Insomniac is much better at innovating when they’re plotting the story itself. As much as the game’s side content wants to wallow in the past, its main storyline wants to look into the future. J. Jonah Jameson has left the Daily Bugle and now works as a crazed, Alex Jones-style podcaster. Peter and Aunt May are at a surprisingly sympathetic and realistic depiction of a homeless shelter. Mary Jane Watson is an independent and intrepid reporter.
However, the story does have some problems — like nearly every other big-budget game with this level of polish, there is a level of pacing compromise. For example, almost the entire first half of the game is spent introducing the game’s two main villains. In the end, the more interesting of the two — who was invented explicitly for this game — is dropped in favor of a rehashed Doctor Octopus.
With the exception of some quicktime events carried over from the other Spider-Man games, combat never fails to let down. With that in mind, there’s hardly a dull moment in fight sequences. The combat system reminds me of the classic Batman: Arkham mechanics, but it fits better here. Batman always felt a bit awkward jumping from enemy to enemy between punches, but Spider-Man is all about flowing, quick movement. Zipping between enemies who are dozens of yards away from one another every couple of seconds to keep a combo up feels very natural. The system may be Batman’s, but Spider-Man wears it best.

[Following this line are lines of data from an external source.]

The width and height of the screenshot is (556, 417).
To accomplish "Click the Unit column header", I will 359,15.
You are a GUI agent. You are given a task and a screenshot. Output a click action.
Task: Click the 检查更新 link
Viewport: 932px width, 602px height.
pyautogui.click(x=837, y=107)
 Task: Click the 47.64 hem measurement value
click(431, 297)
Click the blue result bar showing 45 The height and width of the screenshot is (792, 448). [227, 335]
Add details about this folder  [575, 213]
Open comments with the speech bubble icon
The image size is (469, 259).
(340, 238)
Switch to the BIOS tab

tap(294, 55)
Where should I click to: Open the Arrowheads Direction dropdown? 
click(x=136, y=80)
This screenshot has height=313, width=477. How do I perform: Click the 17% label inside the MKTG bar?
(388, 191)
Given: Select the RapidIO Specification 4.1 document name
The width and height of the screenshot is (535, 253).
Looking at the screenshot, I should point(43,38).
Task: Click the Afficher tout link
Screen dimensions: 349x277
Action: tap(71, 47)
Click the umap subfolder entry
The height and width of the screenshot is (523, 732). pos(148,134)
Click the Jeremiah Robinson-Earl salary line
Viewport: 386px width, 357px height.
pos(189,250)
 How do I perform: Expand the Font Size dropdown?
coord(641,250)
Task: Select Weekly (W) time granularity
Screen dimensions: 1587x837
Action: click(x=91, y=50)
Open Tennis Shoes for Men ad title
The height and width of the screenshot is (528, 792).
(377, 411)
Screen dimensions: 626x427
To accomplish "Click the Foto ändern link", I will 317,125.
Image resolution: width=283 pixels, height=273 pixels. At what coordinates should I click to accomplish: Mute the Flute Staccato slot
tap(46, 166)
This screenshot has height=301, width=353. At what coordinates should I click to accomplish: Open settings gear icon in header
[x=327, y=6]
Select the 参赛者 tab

"Zipping between enemies who are dozens of yards away from one another every couple of seconds to keep a combo up feels very natural."
If anyone could accuse this game of stealing anything, it should be of stealing from “Spider-Man 2,” albeit stealing poorly. As janky as the combat and story were in “Spider-Man 2,” its web-swinging was handled deftly. You had to press one button to start swinging, another to control your speed while swinging, a third to release the swing and a fourth if you wanted to swing again. Now you just press one button to zip somewhere, another to boost, and you’re launched down a full city block. With a complex and modular system, getting anywhere in “Spider-Man 2” took skill — that’s why it made sense to have timed acrobatic challenges right from the start. I suspect that’s why similar challenges in the new game are not unlocked until much later.
I fear this review is becoming scattered. I’ve accused the game of stealing too much, not stealing enough, not stealing well enough, wallowing in its past, not living up to its past, etc. I prefer to evaluate a game on its own merits, and Insomniac’s “Spider-Man” has more than enough to recommend it. It is a good game. Arguably it’s even great. It’s clever, it’s fun and it’s definitely one of the best games to play on PS4.
Still, I can’t help but think it brings some of the comparisons on itself. Maybe there’s a lesson about artistic ambition in all of this. If your own universe sets itself up as the best example of everything anyone has ever liked about Spider-Man, then don’t be surprised when that universe falls a little flat.